Simon frowned. The technician made it sound like his wife was like some piece of machinery, a crash-repaired automobile that needed re-tuning. Still... he was paid to be the expert.
"Hey, Princess." Simon's breath fogged the glass of the pod. "How are you feeling?"
"Sleepy." She yawned and stretched, and the sludge inside the chamber sloshed from side to side. It looked like a mud bath, an exotic spa experience.
"Can you remember anything? About the accident?"
New River closed her eyes. "I was in the Learjet." She smiled. "I was going to see Gustav." Her glistening smooth forehead crinkled. "We had argued." Her eyes fluttered open and stared at him, piercing, heart-breaking blue. "You and I. We argued."
His heart sank. Not again.
"You didn't want me to go." Her smile faded. Her eyes grew hard. "You forbade me."
He shook his head. "This is wrong. Wrong."
"I was leaving you."
"Please, River, no."
"I hate you. I never want to see you again."
He turned to the technician. "Doc. Something's wrong."
Morton examined the display on the side of the pod. "Vitals look good. Best we've had so far."
"She still remembers Gustav. I thought you said this time you had erased all the memories?"
Morton sighed. "Listen. I keep telling you. It's not what this system is designed for. It's for preservation, not erasure."
The familiar anger welled up in Simon's breast. "And I keep telling you, I want her memories edited. I want her to forget that scumbag forever. Never met him, no knowledge of him. Can't you get it right? Don't I pay you enough?"
"It's nothing to do with money. Just because we can capture and replay a holographic snapshot of the mind doesn't mean we can selectively edit it. Not without doing damage to the neural pathways...."
Morton's defiance only stoked Simon's fury. "Do you know who I am? Do you know how much I'm worth?"
The technician gave him a cool look. "Yes, Mr. Nightingale. I know exactly who you are and how much you're worth. None of which matters if the data from your wife's brain capture is too complex to manipulate." He drew himself up. "If the authorities knew what we were doing, if the police ever found out...."
"They won't find out. Ever." Simon's fists clenched. Only the certain knowledge it would be counterproductive stopped him from seizing the technician. "Start again."
Morton groaned. "We've tried six times already. This is by far the best result we've had. Each time the capture data becomes more degraded. It may not work again."
"I said, start again. Or look for another job."
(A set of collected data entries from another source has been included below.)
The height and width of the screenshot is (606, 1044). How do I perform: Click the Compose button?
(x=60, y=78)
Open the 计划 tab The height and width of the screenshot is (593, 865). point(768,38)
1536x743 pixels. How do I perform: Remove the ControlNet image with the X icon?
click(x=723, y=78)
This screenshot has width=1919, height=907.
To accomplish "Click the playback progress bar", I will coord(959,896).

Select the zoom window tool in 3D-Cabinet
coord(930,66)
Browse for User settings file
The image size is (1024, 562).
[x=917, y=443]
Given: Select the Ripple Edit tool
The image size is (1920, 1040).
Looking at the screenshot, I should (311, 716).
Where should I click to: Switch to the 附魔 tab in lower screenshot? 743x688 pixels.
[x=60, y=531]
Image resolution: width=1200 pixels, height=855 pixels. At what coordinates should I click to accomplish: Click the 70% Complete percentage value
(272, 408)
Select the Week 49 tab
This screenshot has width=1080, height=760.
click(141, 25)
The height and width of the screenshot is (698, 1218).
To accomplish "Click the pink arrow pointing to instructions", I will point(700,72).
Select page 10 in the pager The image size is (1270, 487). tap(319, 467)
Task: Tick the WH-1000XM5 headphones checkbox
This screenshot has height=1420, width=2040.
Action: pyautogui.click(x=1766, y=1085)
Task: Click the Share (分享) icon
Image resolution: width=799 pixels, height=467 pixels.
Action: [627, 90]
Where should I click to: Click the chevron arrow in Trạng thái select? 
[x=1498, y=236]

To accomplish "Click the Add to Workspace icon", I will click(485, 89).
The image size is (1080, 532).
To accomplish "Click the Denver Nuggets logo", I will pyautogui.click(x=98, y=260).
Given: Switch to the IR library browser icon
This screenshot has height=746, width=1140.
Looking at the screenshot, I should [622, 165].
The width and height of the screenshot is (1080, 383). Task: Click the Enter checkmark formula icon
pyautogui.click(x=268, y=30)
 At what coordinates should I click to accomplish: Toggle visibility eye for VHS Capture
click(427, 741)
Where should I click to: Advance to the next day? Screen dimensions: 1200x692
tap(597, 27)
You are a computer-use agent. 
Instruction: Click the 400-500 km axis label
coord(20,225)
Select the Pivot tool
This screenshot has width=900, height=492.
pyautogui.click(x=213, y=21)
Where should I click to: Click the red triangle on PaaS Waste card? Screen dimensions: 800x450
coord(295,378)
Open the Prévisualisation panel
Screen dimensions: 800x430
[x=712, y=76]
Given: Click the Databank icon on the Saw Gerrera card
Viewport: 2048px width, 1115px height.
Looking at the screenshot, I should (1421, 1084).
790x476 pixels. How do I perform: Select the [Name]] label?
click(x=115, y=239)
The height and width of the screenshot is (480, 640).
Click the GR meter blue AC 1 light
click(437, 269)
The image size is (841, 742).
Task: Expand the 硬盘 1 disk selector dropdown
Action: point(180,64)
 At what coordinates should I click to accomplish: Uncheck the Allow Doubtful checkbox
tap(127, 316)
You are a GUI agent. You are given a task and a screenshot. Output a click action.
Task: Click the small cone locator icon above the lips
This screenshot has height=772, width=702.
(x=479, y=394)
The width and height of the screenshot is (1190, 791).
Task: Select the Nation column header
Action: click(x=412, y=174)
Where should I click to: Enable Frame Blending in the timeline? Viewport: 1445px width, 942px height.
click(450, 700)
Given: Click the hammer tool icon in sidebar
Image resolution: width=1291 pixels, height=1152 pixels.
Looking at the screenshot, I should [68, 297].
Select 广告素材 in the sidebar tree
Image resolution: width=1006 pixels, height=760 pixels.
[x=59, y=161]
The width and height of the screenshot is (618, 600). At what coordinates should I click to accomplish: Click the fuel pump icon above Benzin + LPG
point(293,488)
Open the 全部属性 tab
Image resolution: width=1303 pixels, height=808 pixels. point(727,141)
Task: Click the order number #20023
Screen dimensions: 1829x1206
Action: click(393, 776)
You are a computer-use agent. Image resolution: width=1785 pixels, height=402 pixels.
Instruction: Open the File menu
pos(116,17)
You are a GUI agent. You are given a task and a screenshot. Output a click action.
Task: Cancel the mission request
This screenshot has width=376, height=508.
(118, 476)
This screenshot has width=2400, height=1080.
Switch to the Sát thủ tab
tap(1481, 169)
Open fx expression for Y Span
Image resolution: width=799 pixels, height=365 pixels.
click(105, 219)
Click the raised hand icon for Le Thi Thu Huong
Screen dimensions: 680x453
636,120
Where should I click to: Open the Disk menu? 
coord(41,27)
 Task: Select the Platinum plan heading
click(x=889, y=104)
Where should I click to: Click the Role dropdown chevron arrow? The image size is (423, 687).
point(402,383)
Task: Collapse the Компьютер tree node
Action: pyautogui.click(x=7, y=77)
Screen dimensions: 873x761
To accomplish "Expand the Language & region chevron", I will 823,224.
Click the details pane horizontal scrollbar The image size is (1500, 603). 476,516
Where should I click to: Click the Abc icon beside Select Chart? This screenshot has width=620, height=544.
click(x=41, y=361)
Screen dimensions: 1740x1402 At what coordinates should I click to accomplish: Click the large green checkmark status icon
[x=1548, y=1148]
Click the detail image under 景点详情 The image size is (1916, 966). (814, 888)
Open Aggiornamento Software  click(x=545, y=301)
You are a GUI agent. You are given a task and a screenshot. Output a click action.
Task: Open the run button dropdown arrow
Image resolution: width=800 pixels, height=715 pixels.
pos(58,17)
Morton began to protest, then saw the expression on Simon's face and stepped back. "As you wish." With obvious reluctance, he tapped out a sequence on the pod's control panel. Lights flashed red. An alarm began to sound.
River's face fell slack. One eye rolled, listless. Her mouth twitched, as if undecided whether it should smile. "Love you, Gus. Love you."
"You should leave now," Morton warned. "The unit is going to recycle the resurrectee material. I'll call when the next one is ready."
Simon felt the technician's hand on his arm, but he pulled away. "No. This time I'm staying."
"I lulloo," the not River said. It grimace-grinned, and Simon's stomach turned. Already the flesh was dissolving, following the failed mind back into the darkness from where it had been raised.
He pressed his cheek against the smooth surface of the pod. It felt cold. Very cold.
"Goodbye," he whispered.
The End
This story was first published on Tuesday, September 11th, 2012


Author Comments

This story was the result of one of the regular prompts set by the writing group I'm a member of, the Self-Forging Fragments. On this occasion it was a musical prompt, "Singing Under The Rainbow," by World's End Girlfriend. To me, the track evoked images of an awakening, a gradual disintegration, of eventual loss.